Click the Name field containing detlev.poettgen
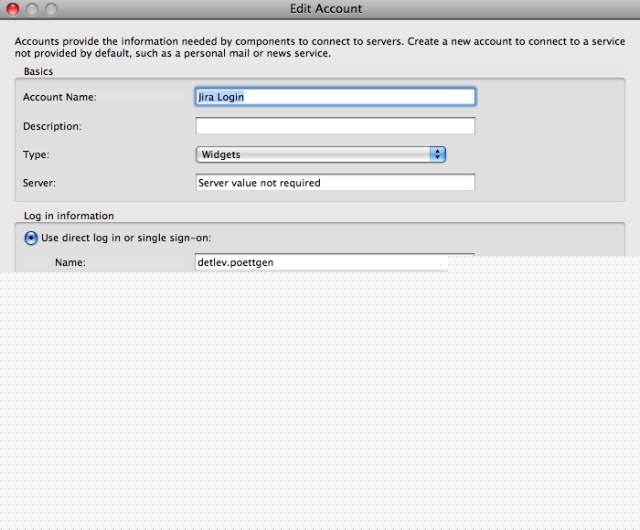Viewport: 640px width, 530px height. [x=320, y=262]
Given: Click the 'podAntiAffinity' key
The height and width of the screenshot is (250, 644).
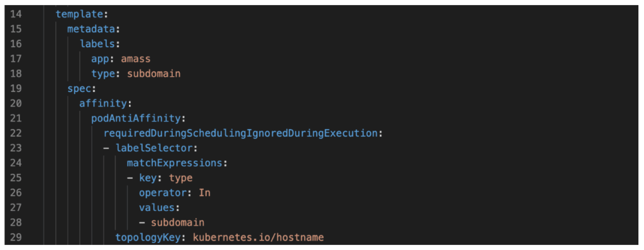Looking at the screenshot, I should pyautogui.click(x=136, y=118).
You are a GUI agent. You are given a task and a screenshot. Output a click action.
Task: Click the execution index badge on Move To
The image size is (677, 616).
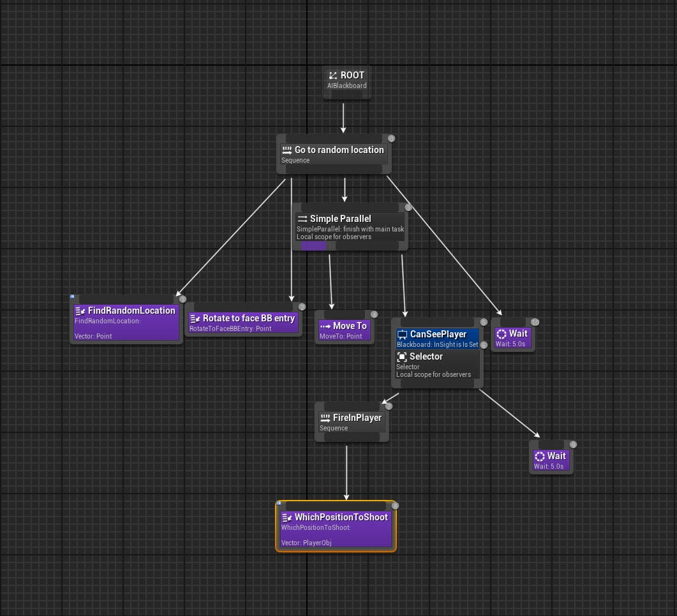374,314
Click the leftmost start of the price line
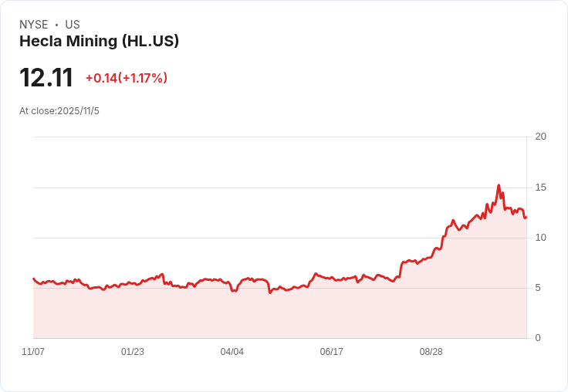The height and width of the screenshot is (392, 568). click(x=33, y=279)
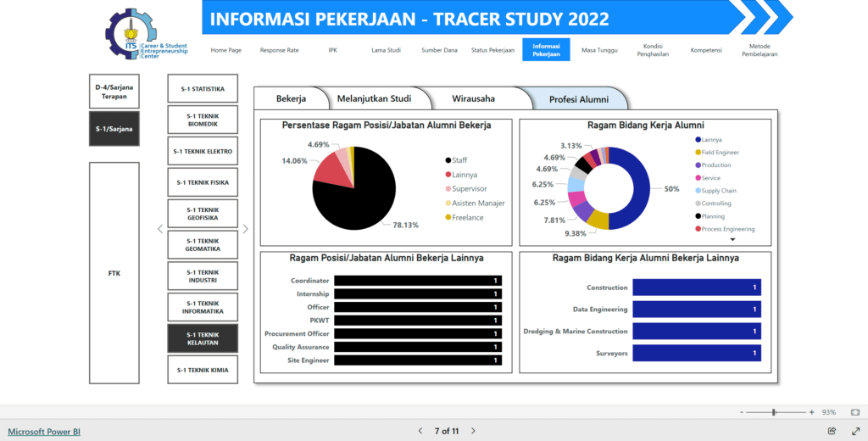The height and width of the screenshot is (441, 868).
Task: Open the Masa Tunggu navigation item
Action: (x=599, y=50)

+++++

Copy out every entry exactly as written, but not the pictures.

> **Solution for this problem**:
Click the Name field containing detlev.poettgen
Viewport: 640px width, 530px height. [x=320, y=262]
Given: Click the 'podAntiAffinity' key
The height and width of the screenshot is (250, 644).
Looking at the screenshot, I should pyautogui.click(x=136, y=118).
You are a GUI agent. You are given a task and a screenshot. Output a click action.
Task: Click the execution index badge on Move To
The image size is (677, 616).
374,314
Click the leftmost start of the price line
The height and width of the screenshot is (392, 568). click(x=33, y=279)
The height and width of the screenshot is (441, 868).
Task: Open the Masa Tunggu navigation item
Action: (x=599, y=50)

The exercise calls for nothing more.